The reason he is not a player is that he always does exactly the same thing the same way. He is a vote for or against a proposal, always the same, and runs his committee for or against proposals, exactly the same way. This means there is no compromise with him, and many bills are steered to other committees. It also means he won't horse trade since his views on so many subjects are clear cut and set in stone.

He is very useful in the gun arena, however, because he is so pro-gun but otherwise so liberal that he is always in the middle of Washington Dem discussions and loud enoungh that he keeps the worst of the anti-gun stuff in congress at bay.
9.12.2008 4:44pm
theobromophile (www):

Ah, cultural influence.
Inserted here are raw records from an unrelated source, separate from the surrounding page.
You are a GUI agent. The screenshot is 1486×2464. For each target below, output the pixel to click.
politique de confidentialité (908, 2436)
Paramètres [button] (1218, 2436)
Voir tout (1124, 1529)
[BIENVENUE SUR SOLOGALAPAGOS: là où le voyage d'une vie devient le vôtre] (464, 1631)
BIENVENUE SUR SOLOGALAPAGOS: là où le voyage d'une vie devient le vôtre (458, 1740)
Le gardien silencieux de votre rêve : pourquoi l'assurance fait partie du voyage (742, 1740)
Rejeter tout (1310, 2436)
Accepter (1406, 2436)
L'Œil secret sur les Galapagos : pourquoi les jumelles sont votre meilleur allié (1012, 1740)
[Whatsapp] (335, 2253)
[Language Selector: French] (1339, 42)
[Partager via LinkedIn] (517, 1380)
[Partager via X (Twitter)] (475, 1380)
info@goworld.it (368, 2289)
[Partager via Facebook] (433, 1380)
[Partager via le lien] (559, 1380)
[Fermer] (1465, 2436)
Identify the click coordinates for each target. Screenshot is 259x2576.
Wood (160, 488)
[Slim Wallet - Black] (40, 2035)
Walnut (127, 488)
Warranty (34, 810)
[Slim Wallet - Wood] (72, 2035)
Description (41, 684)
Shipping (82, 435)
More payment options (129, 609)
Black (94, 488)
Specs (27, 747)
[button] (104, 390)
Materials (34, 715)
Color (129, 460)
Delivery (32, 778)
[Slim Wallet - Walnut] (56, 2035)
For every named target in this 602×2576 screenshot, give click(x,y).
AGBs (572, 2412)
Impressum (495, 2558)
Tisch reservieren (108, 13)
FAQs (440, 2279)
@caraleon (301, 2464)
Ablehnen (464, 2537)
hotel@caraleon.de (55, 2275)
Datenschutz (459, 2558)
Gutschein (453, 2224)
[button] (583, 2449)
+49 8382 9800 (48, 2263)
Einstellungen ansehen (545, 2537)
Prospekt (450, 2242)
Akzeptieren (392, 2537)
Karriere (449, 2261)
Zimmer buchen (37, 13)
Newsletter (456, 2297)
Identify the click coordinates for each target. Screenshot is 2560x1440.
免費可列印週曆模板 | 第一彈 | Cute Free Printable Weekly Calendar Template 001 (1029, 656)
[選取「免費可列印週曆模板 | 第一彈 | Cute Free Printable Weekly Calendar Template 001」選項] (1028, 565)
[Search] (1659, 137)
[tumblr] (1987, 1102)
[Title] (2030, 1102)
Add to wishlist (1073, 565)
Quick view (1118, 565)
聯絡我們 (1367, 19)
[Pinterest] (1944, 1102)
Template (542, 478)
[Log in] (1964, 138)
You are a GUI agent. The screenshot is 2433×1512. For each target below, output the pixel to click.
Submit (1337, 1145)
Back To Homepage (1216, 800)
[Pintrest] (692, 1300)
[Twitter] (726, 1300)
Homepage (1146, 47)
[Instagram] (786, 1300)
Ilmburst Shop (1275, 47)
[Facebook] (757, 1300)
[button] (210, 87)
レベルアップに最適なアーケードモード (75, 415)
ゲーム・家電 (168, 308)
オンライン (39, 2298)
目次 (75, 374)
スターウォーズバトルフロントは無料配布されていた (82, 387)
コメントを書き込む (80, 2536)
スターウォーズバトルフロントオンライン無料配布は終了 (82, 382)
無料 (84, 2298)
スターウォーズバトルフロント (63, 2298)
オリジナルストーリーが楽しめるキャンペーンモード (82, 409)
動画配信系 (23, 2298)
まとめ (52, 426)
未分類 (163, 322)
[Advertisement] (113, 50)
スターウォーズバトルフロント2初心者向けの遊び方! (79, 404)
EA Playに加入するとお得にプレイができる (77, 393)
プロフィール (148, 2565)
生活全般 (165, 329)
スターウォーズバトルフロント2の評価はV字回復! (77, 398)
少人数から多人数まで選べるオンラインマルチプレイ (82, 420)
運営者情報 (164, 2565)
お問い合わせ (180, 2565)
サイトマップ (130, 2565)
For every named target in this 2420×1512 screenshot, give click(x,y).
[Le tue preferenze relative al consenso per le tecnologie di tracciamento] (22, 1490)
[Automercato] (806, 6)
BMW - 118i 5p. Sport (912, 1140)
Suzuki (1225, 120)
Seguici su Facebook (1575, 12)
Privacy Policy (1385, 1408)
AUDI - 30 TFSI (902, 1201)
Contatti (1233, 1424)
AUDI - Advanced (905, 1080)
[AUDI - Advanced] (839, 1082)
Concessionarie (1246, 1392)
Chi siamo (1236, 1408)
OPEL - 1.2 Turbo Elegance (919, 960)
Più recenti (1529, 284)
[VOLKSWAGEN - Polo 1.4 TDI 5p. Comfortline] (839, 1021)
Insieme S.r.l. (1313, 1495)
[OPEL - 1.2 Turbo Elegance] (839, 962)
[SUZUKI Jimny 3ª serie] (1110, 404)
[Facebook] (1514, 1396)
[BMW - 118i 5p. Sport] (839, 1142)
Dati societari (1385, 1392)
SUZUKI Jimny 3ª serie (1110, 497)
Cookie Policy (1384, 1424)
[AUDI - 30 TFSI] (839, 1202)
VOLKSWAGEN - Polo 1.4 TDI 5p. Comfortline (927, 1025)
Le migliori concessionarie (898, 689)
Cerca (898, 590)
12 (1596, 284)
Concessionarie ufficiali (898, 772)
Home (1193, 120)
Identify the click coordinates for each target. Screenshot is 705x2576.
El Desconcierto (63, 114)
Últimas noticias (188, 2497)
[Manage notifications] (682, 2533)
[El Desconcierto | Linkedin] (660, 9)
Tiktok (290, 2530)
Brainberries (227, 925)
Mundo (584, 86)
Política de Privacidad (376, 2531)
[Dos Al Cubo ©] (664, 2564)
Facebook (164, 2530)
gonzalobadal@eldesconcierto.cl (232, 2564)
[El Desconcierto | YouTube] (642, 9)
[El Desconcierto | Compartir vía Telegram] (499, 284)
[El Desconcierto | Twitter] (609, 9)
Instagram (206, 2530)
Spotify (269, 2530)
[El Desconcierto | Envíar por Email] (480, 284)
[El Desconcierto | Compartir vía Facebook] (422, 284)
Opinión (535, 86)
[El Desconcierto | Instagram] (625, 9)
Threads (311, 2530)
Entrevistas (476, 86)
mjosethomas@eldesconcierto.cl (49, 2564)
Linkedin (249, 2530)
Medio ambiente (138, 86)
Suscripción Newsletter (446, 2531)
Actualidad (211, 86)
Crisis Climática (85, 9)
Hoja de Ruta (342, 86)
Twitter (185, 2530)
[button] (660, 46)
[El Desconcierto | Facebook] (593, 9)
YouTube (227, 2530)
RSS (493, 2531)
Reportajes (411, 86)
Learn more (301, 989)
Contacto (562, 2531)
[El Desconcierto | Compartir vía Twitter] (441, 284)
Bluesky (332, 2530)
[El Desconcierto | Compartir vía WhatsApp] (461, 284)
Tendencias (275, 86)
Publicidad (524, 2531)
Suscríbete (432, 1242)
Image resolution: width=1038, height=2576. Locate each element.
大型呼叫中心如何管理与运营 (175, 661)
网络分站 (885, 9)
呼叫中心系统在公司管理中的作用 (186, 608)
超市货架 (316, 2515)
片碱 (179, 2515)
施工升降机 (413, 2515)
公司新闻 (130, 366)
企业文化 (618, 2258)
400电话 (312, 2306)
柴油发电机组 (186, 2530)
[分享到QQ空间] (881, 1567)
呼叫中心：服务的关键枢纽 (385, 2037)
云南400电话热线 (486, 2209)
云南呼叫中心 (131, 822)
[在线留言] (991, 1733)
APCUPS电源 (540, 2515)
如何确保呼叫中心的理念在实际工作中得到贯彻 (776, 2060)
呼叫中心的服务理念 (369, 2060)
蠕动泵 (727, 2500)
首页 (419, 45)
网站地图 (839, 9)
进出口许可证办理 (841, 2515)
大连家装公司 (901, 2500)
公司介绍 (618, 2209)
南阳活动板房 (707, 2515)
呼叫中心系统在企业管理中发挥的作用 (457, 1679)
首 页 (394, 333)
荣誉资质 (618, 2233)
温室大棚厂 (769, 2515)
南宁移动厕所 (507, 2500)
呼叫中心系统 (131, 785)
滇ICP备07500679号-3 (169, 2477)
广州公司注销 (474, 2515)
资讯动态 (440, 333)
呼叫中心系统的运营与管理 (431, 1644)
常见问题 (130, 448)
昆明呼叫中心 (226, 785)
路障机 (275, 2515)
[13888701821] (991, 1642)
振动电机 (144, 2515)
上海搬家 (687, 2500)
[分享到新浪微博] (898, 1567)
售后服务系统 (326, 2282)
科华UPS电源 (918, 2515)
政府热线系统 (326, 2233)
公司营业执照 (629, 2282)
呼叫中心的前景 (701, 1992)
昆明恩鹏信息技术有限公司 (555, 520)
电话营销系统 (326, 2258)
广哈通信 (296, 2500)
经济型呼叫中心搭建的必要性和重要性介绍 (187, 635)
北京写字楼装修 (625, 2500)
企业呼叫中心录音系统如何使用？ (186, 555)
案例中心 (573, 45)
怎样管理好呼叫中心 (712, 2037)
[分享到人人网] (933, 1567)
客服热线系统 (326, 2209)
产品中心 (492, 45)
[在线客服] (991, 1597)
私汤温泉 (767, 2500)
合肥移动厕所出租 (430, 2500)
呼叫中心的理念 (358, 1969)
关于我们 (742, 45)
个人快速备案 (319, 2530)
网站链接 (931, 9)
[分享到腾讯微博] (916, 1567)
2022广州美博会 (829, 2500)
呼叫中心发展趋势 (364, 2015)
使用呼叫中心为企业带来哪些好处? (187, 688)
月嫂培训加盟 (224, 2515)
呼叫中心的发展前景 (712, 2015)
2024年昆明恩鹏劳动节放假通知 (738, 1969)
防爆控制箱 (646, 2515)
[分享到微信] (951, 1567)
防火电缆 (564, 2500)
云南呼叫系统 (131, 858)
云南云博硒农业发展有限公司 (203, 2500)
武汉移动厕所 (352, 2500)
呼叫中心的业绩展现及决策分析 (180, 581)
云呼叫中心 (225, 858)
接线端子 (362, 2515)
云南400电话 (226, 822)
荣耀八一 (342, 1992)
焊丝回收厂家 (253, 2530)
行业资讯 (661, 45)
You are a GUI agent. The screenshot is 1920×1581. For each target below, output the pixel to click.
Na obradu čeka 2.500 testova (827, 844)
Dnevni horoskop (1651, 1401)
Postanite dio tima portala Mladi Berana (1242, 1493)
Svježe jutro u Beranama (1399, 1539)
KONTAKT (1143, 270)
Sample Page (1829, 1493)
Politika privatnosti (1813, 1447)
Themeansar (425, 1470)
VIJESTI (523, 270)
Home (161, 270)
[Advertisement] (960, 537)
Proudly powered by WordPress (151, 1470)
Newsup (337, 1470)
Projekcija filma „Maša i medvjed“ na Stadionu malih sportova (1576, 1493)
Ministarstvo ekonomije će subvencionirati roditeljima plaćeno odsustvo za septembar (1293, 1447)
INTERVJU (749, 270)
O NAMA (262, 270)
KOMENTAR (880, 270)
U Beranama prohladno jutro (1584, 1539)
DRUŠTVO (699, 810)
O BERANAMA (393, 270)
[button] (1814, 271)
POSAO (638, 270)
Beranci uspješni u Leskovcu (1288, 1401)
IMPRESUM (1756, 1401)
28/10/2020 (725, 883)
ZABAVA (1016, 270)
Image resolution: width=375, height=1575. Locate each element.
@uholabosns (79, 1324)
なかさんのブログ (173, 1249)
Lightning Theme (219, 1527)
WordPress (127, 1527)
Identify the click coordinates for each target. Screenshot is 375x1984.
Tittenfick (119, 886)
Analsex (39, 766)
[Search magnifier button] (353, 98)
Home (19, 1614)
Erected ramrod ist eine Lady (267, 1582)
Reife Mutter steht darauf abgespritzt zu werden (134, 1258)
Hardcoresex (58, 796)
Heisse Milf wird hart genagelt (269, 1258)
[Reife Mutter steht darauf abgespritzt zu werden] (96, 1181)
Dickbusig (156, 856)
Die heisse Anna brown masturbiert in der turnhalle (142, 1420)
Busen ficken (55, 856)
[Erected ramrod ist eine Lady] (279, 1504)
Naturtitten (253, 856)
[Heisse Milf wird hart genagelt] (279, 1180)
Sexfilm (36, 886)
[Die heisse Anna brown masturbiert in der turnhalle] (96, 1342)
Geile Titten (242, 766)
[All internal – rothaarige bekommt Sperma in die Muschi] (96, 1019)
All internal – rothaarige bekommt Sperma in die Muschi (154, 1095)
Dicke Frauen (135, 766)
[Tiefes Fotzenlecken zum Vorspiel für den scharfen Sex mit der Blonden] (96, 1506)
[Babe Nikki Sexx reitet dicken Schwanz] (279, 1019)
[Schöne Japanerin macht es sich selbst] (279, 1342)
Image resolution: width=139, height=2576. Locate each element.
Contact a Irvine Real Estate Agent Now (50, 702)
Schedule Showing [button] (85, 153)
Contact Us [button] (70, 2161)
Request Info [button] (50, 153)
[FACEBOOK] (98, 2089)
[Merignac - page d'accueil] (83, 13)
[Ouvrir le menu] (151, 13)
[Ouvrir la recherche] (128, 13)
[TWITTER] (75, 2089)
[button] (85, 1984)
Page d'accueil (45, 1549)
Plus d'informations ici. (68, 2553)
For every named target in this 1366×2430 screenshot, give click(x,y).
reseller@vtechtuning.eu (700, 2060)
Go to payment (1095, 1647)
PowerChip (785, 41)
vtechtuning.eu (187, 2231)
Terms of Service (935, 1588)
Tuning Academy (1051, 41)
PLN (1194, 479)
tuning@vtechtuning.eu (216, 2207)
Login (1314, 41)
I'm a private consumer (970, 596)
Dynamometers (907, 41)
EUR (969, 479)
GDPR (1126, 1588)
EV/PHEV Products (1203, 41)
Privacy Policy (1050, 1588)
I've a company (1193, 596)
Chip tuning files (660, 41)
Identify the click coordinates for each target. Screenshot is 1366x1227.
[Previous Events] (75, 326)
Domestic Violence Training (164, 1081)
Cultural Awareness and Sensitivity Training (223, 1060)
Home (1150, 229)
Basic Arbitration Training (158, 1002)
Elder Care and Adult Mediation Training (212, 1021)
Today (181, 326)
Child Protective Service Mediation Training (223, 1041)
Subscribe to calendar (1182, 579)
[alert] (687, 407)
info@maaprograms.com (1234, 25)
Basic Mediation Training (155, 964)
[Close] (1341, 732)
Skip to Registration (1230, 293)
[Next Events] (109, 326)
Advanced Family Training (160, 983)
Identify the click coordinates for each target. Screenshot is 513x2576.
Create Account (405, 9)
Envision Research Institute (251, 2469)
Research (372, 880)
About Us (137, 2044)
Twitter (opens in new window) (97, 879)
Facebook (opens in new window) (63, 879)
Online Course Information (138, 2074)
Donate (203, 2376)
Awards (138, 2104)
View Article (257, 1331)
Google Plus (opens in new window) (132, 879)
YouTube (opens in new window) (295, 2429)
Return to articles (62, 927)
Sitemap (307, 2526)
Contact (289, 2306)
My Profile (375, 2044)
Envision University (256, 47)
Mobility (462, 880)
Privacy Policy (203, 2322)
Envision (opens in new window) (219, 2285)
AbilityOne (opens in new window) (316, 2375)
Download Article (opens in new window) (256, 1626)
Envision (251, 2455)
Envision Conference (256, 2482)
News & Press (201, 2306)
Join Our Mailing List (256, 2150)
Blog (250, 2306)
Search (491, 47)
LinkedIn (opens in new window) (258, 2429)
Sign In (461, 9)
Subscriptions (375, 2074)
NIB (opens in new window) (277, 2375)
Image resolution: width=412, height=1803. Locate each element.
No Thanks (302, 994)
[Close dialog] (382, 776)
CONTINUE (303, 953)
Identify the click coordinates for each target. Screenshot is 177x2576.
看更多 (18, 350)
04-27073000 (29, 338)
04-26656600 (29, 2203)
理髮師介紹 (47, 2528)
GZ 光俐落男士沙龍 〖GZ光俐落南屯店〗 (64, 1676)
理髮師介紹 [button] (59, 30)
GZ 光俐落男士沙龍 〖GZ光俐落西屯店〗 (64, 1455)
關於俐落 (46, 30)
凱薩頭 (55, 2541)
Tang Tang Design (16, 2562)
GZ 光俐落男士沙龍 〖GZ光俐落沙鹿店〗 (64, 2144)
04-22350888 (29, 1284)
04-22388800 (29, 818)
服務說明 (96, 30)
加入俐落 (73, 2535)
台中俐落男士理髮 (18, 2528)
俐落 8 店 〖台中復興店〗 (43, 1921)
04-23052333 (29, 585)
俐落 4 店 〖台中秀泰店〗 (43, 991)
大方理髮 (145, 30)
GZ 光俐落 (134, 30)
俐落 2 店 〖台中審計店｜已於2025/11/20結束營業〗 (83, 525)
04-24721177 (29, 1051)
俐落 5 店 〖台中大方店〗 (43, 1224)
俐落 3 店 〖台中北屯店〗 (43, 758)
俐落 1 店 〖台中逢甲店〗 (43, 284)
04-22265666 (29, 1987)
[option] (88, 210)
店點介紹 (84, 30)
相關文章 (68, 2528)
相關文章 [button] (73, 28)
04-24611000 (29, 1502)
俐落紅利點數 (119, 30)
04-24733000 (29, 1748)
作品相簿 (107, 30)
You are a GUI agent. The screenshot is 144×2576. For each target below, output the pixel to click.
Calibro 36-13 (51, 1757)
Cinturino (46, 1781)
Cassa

That and $5 will get you a nice coffee at Starbucks.
Bull.... The coffee isn't that good.

LM, maybe you should try their marble mocha macchiatos. (Just don't try to order one in the morning when you're sleep-deprived.)
9.12.2008 5:23pm
LM (mail):
theo,

Nah, they're coffee's fine. Seeing some of the names on this, it just occurred to me it's never too soon to start rehearsing my dotage.

But why aren't I surprised you'd be a fan of the marble mocha macchiatos? :)
9.12.2008 5:46pm
Brett Bellmore:

He is very useful in the gun arena, however, because he is so pro-gun


He's very useful when you don't desperately need him. I recall the last time we desperately needed his vote: We spent 10 years with a ban on so-called 'assault weapons' because he gave it to his party instead.
9.12.2008 7:43pm
Happyshooter:
He's very useful when you don't desperately need him. I recall the last time we desperately needed his vote: We spent 10 years with a ban on so-called 'assault weapons' because he gave it to his party instead.

The AWB was proposed and supported by NRA hero Bill Ruger, it wasn't really a big issue until people realized what it really did.